- **Input**
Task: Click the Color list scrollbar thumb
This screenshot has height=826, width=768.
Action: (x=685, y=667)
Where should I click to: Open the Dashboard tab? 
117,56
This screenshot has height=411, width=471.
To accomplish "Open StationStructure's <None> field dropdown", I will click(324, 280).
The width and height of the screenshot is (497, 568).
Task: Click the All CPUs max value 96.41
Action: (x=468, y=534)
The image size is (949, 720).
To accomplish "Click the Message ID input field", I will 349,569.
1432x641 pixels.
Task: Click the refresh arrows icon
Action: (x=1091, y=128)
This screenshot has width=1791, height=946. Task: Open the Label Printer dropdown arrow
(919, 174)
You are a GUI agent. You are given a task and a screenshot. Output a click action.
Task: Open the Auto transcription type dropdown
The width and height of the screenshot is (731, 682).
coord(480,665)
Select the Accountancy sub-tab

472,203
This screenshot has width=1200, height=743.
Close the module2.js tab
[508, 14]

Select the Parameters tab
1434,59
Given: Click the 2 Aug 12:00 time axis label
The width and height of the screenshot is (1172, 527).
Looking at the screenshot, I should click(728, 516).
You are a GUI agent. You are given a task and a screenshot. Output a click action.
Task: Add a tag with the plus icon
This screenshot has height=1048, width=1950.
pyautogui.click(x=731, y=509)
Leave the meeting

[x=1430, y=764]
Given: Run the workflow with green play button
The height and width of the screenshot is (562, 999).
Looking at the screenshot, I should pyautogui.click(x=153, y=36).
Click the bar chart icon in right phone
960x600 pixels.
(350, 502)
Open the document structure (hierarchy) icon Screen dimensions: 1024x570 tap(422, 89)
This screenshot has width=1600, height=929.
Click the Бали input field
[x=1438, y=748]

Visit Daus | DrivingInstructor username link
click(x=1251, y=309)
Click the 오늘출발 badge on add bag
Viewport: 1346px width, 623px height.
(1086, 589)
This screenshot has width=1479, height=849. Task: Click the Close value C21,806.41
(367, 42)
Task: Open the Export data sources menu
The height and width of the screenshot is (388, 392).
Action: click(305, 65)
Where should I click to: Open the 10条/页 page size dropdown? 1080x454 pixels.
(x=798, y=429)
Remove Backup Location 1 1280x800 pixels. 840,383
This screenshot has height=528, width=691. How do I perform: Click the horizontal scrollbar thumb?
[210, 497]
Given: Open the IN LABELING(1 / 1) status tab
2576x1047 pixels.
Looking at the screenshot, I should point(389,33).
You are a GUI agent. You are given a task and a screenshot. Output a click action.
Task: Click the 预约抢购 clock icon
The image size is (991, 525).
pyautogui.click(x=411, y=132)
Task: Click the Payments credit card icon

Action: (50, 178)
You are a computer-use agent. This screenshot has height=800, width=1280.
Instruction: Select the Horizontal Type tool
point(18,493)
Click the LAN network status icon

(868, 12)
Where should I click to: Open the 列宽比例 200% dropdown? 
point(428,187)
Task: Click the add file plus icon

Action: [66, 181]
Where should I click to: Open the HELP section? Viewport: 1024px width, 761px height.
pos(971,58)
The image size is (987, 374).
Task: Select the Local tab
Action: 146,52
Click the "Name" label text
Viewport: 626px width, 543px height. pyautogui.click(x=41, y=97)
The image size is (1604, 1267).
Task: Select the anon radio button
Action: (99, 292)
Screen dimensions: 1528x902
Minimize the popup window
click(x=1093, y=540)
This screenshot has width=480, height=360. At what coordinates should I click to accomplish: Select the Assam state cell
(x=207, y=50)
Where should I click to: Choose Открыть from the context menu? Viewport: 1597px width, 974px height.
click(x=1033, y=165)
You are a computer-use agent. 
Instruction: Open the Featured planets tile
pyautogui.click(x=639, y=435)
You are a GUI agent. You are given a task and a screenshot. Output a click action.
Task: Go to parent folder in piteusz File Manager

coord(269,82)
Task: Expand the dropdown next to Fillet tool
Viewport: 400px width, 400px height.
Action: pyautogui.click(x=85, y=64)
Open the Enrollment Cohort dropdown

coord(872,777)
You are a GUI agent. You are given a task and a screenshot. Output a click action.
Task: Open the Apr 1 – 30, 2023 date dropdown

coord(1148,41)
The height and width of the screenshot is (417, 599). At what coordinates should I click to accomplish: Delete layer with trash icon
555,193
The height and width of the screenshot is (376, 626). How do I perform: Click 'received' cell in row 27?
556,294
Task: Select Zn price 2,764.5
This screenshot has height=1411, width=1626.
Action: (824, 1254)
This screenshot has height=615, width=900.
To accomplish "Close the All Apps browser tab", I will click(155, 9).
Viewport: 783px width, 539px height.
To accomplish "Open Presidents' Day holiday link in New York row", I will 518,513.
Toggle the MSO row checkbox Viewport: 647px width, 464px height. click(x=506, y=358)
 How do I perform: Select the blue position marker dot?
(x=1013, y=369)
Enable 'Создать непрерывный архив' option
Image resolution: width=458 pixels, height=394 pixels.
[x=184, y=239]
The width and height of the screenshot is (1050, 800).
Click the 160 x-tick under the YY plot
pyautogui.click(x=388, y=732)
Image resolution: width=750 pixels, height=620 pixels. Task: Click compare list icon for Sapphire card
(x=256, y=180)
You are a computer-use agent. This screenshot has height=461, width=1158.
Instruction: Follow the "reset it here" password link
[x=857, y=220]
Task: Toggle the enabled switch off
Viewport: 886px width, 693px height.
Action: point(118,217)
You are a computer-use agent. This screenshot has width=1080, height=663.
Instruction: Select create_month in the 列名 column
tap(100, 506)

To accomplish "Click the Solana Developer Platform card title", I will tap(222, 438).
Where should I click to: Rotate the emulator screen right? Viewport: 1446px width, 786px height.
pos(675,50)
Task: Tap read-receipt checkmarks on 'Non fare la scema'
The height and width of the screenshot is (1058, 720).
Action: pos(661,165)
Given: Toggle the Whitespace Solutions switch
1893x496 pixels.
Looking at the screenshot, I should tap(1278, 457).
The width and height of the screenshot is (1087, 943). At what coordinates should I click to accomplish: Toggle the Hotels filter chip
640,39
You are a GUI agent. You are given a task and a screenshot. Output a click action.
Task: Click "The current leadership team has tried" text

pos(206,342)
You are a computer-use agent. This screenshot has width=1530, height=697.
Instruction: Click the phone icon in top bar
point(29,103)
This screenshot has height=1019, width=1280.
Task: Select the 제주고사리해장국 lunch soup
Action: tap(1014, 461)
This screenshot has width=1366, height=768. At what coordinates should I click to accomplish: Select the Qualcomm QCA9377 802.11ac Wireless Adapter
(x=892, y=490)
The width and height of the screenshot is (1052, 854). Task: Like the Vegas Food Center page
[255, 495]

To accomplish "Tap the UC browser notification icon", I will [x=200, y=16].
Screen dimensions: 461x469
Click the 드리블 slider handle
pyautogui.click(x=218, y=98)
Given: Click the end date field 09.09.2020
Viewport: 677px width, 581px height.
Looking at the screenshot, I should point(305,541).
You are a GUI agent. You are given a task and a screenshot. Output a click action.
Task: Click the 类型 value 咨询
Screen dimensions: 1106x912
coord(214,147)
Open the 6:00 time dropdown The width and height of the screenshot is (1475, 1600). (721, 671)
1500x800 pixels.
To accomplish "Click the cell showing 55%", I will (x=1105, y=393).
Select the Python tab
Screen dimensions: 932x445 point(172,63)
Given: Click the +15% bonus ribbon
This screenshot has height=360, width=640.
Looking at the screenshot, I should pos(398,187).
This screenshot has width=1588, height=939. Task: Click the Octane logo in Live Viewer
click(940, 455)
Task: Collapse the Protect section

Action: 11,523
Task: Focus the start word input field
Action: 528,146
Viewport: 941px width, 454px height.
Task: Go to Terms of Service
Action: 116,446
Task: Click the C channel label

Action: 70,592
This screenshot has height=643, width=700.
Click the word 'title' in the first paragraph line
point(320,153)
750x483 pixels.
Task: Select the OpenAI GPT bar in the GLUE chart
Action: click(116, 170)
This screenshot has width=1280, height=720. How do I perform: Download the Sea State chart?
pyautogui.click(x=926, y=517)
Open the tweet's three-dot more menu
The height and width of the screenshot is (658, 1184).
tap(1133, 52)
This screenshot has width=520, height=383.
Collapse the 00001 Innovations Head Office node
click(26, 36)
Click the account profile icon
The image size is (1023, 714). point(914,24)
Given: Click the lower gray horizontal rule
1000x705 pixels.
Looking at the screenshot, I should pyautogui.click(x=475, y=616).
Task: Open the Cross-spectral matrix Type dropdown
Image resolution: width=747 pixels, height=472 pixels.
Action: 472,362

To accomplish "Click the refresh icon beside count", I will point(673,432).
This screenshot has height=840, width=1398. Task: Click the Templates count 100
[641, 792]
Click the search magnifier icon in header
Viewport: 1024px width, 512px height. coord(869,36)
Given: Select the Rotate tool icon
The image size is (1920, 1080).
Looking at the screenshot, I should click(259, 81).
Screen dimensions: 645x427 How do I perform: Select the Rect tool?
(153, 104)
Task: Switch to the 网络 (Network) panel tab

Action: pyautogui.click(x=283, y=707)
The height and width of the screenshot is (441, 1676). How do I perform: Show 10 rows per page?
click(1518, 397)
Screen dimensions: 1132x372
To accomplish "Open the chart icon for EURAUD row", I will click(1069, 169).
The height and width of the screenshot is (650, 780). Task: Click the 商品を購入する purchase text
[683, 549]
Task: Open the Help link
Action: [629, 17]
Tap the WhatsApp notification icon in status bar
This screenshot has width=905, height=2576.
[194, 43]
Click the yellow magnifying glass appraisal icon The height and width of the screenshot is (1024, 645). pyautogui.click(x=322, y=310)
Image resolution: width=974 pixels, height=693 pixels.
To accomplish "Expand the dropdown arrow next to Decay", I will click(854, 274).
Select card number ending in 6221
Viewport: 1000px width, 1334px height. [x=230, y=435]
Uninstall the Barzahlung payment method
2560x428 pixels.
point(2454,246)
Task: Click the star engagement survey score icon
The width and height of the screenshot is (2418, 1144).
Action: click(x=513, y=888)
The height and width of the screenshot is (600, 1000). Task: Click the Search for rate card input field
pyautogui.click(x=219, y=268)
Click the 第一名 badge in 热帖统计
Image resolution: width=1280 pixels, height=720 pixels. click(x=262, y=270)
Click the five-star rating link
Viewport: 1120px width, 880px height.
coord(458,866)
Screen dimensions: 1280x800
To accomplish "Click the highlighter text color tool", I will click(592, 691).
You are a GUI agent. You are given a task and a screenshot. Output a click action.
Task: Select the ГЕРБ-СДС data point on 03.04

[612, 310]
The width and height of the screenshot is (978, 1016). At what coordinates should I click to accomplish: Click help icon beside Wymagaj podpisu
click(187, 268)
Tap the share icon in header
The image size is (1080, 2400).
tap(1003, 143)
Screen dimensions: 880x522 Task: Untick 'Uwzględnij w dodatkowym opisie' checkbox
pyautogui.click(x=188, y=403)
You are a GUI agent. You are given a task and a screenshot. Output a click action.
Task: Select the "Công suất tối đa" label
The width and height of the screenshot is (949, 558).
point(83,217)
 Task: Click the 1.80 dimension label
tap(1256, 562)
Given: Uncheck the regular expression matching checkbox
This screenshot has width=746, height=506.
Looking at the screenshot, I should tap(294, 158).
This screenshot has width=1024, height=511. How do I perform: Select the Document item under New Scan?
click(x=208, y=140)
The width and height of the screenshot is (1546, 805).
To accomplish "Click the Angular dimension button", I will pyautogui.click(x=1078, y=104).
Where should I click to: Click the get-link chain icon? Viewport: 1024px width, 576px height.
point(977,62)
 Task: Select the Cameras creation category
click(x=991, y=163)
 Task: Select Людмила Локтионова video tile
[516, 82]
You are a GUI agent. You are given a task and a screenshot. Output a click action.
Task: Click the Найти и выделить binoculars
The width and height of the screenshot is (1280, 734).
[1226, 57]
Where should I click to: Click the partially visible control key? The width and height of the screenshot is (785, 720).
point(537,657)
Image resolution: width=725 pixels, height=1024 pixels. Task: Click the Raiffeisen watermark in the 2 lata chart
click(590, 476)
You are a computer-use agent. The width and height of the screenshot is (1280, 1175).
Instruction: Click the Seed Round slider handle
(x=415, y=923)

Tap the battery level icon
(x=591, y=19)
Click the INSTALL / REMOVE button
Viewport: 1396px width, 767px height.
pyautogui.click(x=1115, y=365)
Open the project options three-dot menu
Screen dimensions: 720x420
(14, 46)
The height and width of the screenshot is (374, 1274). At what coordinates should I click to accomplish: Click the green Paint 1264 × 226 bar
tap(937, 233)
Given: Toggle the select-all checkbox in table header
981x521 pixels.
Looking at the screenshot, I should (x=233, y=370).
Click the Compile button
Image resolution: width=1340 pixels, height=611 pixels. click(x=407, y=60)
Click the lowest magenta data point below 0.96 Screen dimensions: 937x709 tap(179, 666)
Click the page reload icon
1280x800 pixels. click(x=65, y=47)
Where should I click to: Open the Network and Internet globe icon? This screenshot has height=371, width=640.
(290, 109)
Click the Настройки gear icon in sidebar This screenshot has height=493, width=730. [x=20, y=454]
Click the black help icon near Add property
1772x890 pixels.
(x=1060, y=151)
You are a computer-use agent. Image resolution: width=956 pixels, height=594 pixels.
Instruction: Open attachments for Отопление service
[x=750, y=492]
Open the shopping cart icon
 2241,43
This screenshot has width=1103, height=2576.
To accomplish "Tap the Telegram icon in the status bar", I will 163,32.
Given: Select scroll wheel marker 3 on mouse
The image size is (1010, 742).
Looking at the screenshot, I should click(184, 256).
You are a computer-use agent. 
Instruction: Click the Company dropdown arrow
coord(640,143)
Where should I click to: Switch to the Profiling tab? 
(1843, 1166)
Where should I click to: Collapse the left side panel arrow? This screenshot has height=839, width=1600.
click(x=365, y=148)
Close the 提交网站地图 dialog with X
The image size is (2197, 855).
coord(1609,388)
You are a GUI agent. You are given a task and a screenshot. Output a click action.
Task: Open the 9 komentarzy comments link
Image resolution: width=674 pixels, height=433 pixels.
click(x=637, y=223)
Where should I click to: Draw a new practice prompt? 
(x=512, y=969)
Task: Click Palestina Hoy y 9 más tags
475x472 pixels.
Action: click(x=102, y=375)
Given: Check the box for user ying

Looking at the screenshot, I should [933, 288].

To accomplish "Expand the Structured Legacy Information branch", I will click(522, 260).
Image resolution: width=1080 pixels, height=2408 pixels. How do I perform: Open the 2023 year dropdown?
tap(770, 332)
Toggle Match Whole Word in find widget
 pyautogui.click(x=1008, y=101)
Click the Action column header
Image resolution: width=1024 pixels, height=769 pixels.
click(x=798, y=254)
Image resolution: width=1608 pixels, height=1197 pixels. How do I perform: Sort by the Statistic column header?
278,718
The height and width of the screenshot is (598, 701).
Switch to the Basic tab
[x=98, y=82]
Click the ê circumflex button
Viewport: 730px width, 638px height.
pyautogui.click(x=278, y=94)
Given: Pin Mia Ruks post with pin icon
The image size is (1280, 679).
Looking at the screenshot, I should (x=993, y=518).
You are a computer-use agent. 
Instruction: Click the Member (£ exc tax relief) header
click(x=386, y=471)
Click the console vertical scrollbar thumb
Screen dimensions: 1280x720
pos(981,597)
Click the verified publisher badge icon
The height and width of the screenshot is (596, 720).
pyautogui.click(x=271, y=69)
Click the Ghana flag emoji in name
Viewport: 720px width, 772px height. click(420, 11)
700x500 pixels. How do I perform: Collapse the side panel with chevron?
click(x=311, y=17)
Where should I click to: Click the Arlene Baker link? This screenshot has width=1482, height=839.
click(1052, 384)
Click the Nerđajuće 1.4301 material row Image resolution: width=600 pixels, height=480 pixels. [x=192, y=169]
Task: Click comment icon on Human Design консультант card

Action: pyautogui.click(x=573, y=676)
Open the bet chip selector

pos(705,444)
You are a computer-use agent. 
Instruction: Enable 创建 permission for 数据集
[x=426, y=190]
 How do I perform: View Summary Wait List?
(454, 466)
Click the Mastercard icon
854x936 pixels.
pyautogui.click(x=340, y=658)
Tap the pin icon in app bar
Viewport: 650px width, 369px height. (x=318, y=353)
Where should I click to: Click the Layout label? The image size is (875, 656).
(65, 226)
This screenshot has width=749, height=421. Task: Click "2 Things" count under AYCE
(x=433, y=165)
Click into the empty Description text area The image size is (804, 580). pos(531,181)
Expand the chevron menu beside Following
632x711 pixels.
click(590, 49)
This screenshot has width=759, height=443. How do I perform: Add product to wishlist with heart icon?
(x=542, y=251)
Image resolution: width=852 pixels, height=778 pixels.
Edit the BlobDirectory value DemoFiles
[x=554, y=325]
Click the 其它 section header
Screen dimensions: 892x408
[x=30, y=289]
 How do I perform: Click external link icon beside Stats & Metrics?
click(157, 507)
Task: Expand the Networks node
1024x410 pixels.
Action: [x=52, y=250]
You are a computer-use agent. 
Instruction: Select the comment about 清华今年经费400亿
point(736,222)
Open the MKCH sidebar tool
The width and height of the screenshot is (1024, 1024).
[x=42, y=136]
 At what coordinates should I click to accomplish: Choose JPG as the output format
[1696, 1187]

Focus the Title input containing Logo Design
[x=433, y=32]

- **Assignment**
Up to and including the line with "Task: Open the Export data sources menu", print every line of the material above, starting from its first line, exactly.

- **Written response**
Task: Click the Color list scrollbar thumb
This screenshot has height=826, width=768.
Action: (x=685, y=667)
Where should I click to: Open the Dashboard tab? 
117,56
This screenshot has height=411, width=471.
To accomplish "Open StationStructure's <None> field dropdown", I will click(324, 280).
The width and height of the screenshot is (497, 568).
Task: Click the All CPUs max value 96.41
Action: (x=468, y=534)
The image size is (949, 720).
To accomplish "Click the Message ID input field", I will 349,569.
1432x641 pixels.
Task: Click the refresh arrows icon
Action: (x=1091, y=128)
This screenshot has width=1791, height=946. Task: Open the Label Printer dropdown arrow
(919, 174)
You are a GUI agent. You are given a task and a screenshot. Output a click action.
Task: Open the Auto transcription type dropdown
The width and height of the screenshot is (731, 682).
coord(480,665)
Select the Accountancy sub-tab

472,203
This screenshot has width=1200, height=743.
Close the module2.js tab
[508, 14]

Select the Parameters tab
1434,59
Given: Click the 2 Aug 12:00 time axis label
The width and height of the screenshot is (1172, 527).
Looking at the screenshot, I should click(728, 516).
You are a GUI agent. You are given a task and a screenshot. Output a click action.
Task: Add a tag with the plus icon
This screenshot has height=1048, width=1950.
pyautogui.click(x=731, y=509)
Leave the meeting

[x=1430, y=764]
Given: Run the workflow with green play button
The height and width of the screenshot is (562, 999).
Looking at the screenshot, I should pyautogui.click(x=153, y=36).
Click the bar chart icon in right phone
960x600 pixels.
(350, 502)
Open the document structure (hierarchy) icon Screen dimensions: 1024x570 tap(422, 89)
This screenshot has width=1600, height=929.
Click the Бали input field
[x=1438, y=748]

Visit Daus | DrivingInstructor username link
click(x=1251, y=309)
Click the 오늘출발 badge on add bag
Viewport: 1346px width, 623px height.
(1086, 589)
This screenshot has width=1479, height=849. Task: Click the Close value C21,806.41
(367, 42)
Task: Open the Export data sources menu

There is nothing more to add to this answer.